Négocier les conditions de paiement avec les fournisseurs matériaux. Dans le BTP, les fournisseurs de matériaux sont habitués aux négociations de délais. Obtenir un passage de 30 à 45 jours, ou négocier un escompte pour paiement anticipé quand la trésorerie le permet, fait une différence significative sur le BFR.
Facturer les situations au plus tôt. Chaque jour de retard dans l'émission de la situation de travaux repousse l'encaissement d'autant. Un processus de facturation rigoureux — situation émise dans les 5 jours suivant la fin du mois, relance systématique du maître d'œuvre pour validation — peut réduire le délai d'encaissement de 10 à 15 jours.
Demander des acomptes de démarrage. Sur les chantiers privés, il est possible de négocier un acompte de 10 à 20 % à la commande. C'est un financement gratuit qui réduit l'avance de trésorerie nécessaire pour démarrer le chantier.
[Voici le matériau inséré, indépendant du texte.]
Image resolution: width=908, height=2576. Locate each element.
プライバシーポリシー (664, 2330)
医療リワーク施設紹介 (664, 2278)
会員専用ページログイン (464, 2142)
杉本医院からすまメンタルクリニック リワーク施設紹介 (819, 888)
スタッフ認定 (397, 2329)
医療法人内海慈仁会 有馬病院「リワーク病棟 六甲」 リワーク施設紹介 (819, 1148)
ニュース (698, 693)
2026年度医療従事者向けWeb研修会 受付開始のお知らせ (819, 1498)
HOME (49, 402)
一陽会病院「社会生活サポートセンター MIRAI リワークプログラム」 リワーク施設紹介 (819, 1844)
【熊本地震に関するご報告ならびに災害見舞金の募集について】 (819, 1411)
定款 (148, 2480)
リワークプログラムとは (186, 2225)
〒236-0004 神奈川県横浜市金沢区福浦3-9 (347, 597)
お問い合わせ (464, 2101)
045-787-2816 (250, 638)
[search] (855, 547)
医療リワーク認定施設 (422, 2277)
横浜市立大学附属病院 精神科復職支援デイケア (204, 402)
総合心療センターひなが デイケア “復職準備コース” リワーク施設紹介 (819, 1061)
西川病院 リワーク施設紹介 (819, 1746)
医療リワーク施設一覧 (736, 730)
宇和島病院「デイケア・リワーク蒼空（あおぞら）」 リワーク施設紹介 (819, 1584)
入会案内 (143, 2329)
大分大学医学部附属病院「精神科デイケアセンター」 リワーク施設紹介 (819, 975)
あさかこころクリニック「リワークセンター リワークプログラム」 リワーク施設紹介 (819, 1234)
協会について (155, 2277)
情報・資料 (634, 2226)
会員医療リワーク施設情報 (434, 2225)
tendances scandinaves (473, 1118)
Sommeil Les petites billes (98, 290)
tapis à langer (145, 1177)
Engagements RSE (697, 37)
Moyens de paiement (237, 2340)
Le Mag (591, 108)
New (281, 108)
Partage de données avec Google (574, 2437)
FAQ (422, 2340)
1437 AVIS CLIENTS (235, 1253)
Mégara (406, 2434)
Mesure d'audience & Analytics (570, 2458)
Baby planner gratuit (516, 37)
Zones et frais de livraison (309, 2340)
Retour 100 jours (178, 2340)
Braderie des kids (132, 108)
Optimiser les charges fixes. C'est le levier le plus sous-exploité dans le BTP. Les entreprises du bâtiment ont une densité contractuelle élevée : assurances multiples (décennale, RC Pro, multirisque, flotte véhicules), contrats de location de matériel, contrats d'énergie pour les locaux et les ateliers. Ces contrats, rarement renégociés, représentent un gisement d'économies considérable.
Nos diagnostics sur des PME du BTP révèlent systématiquement entre 10 000 € et 25 000 € d'économies annuelles sur les charges contractuelles — principalement sur les assurances (doublons entre décennale et RC Pro, primes non ajustées au CA), les contrats énergie et les frais bancaires.
Le rôle de l'expert-comptable dans le BTP
Si vous êtes expert-comptable avec des clients BTP, vous connaissez ces problématiques. Vous voyez les tensions de trésorerie, les retenues de garantie, les situations impayées. Mais votre mission traditionnelle ne vous donne pas les moyens d'agir sur la structure des charges contractuelles de vos clients.
C'est une opportunité de valeur ajoutée considérable. Proposer un diagnostic contractuel à vos clients BTP, c'est leur apporter un levier concret pour améliorer leur trésorerie — sur un poste (les charges fixes) qu'ils ne regardent jamais parce qu'ils sont absorbés par la gestion des chantiers.
Le secteur BTP est celui où le ratio coût du diagnostic / économies identifiées est le plus favorable, précisément parce que la densité contractuelle est élevée et que les contrats ne sont presque jamais optimisés.